Joanna

Joanna, opéra-comique en deux actes, de Marsollier, musique de Méhul. 2 frimaire an 11 [23 novembre 1802].

Théâtre de l'Opéra Comique, rue Feydeau

Almanach des Muses 1804

Même sujet qu'Emma, opéra donné sans succès au même théâtre. Quelques changemens dans le poème, et une nouvelle musique de Méhul, ont soutenu l'ouvrage.

Sur la page de titre de la brochure, Paris, chez Madame Masson, an XI (1803) :

Joanna, opéra comique en deux actes ; paroles de Marsollier, musique de Méhul. Représenté, pour la première fois, sur le théâtre national de l'Opéra-Comique, le 2 frimaire an 11.

Courrier des spectacles, n° 2088 du 3 frimaire an 11 [24 novembre 1802], p. 2 :

[Fausse nouveauté que cette Joanna, qui est Emma avec une nouvelle musique. Les prénoms ont changé, mais le fonds est resté le même, avec moins de personnages et plus de rapidité. Le dénouement n’est pas surprenant, mais « il produit beaucoup d’effet ». Le changement de musique est un réel progrès, et Méhul a produit des morceaux remarqués. Les deux auteurs ont été nommés, sans paraître. Et les acteurs ont été conformes à ce qu’on peut attendre d’eux.]

Théâtre de l’Opéra-Comique, rue Feydeau.

C’est le 24 vendémiaire an 8 que fut représenté l’opéra d’Emma ou le Soupçon. Nous en avons rendu compte dans le numéro du 25. Le fonds en est dramatique et intéressant ; mais l’Opéra-Comique, qui doit aimer de préférence les sujets gais, ne comptera qu’à regret cette pièce parmi celles de son répertoire. Les situations sont trop fortes, on n’y pleure point, on éprouve un sentiment pénible ; enfin c’est un drame dans toute la force du terme.

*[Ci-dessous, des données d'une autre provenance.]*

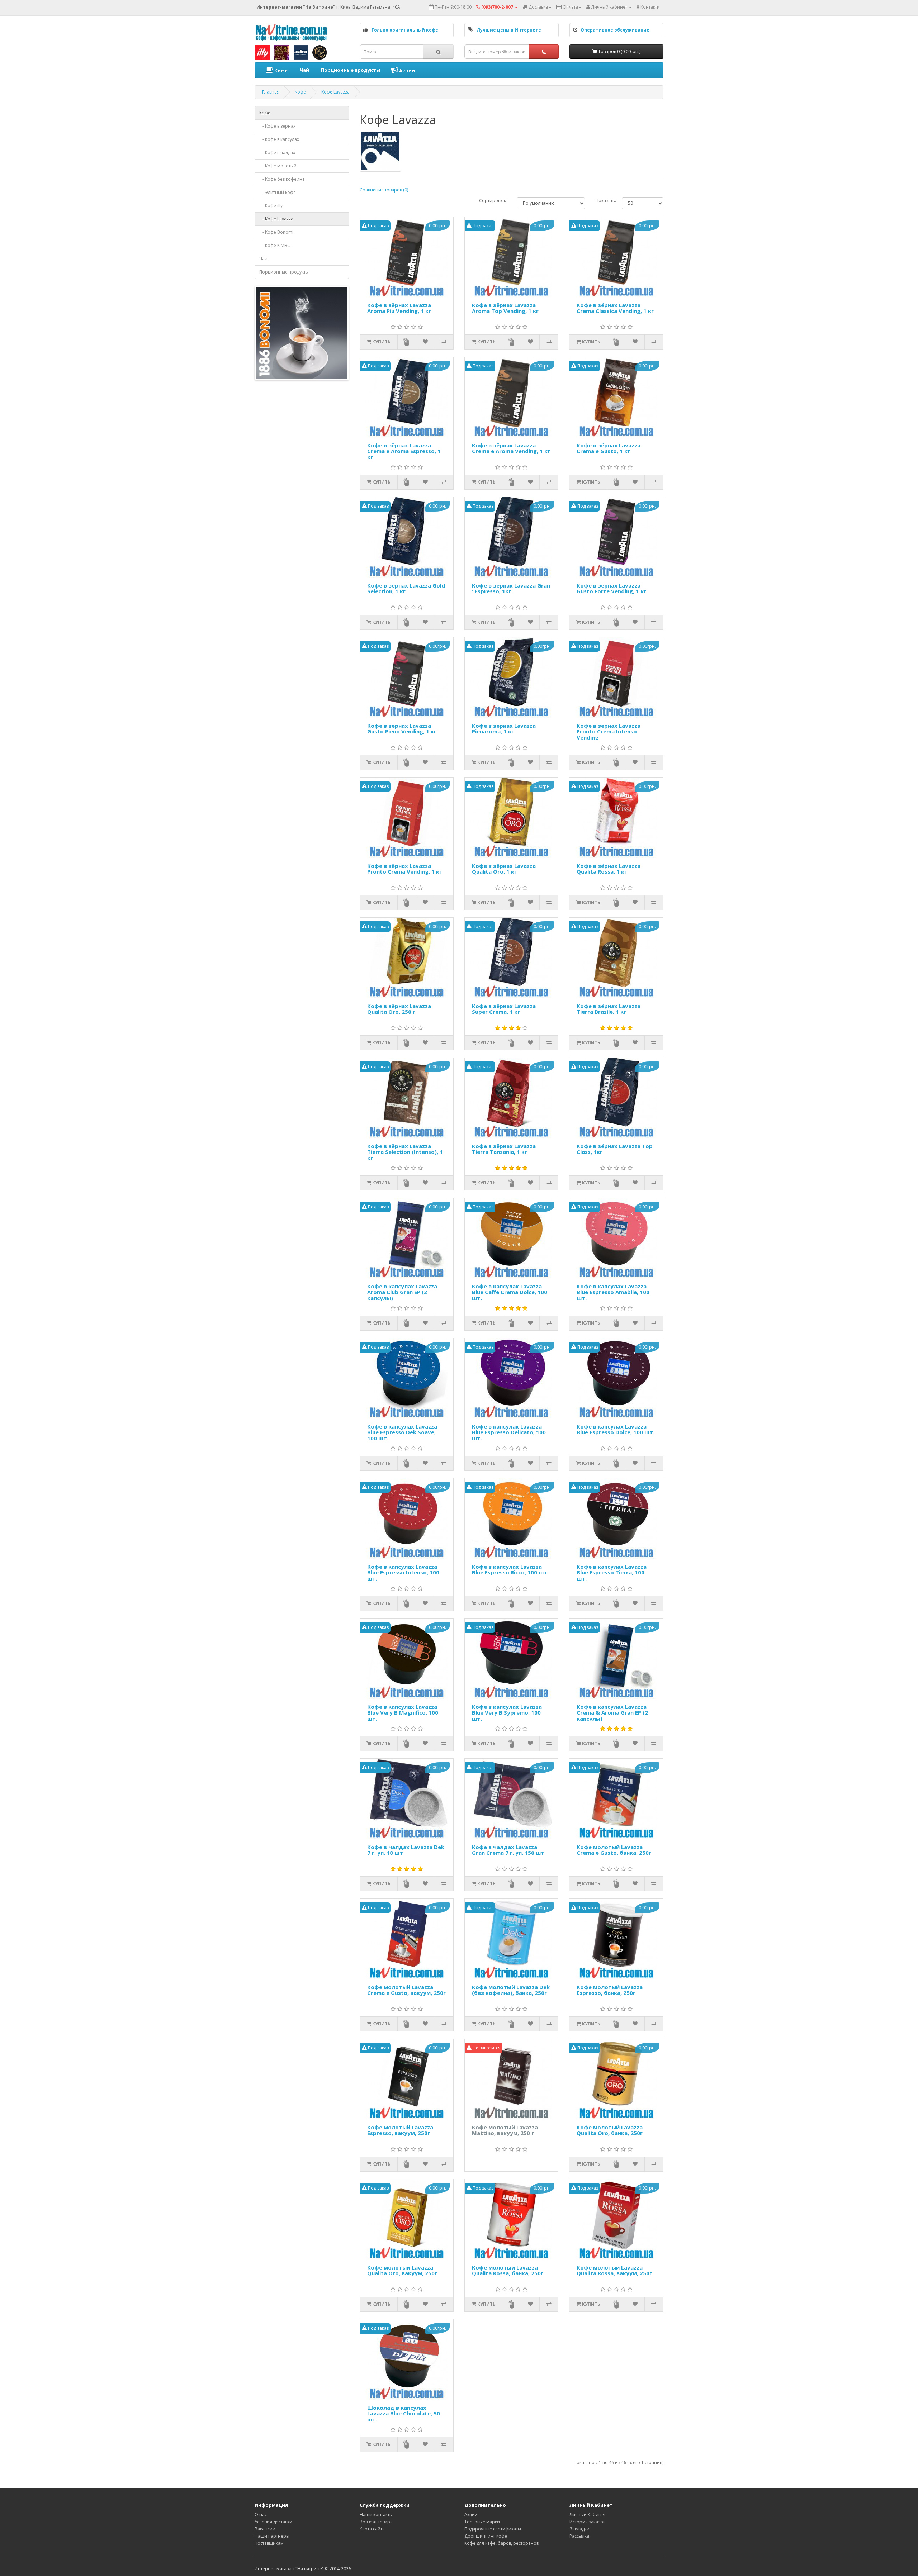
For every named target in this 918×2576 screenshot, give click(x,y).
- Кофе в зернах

Le principal personnage étoit autrefois Georges, aujourd’hui c’est Charles ; l’officier Edmond porte maintenant le nom d’Edouard ; Emma est Joanna.

L’on a du reste conservé la marche de la pièce, en supprimant néanmoins les personnages qui ralentissoient l’action ; réduit en deux actes, cet ouvrage est plus rapide, les scènes en sont mieux filées, et quoique le dénouement soit prévu il produit beaucoup d’effet.

Nous avons dans le tems reproché au citoyen Fay, auteur de la musique d’Emma, d’avoir été trop souvent imitateur, sur tout dans l’accompagnement ; d’avoir offert peu d’idées neuves dans sa composition, quoiqu’on y eût applaudi justement plusieurs morceaux. Cet opéra demandoit une touche plus vigoureuse, plus exercée, et le citoyen Méhul a rempli dans Joanna l’espérance des amateurs.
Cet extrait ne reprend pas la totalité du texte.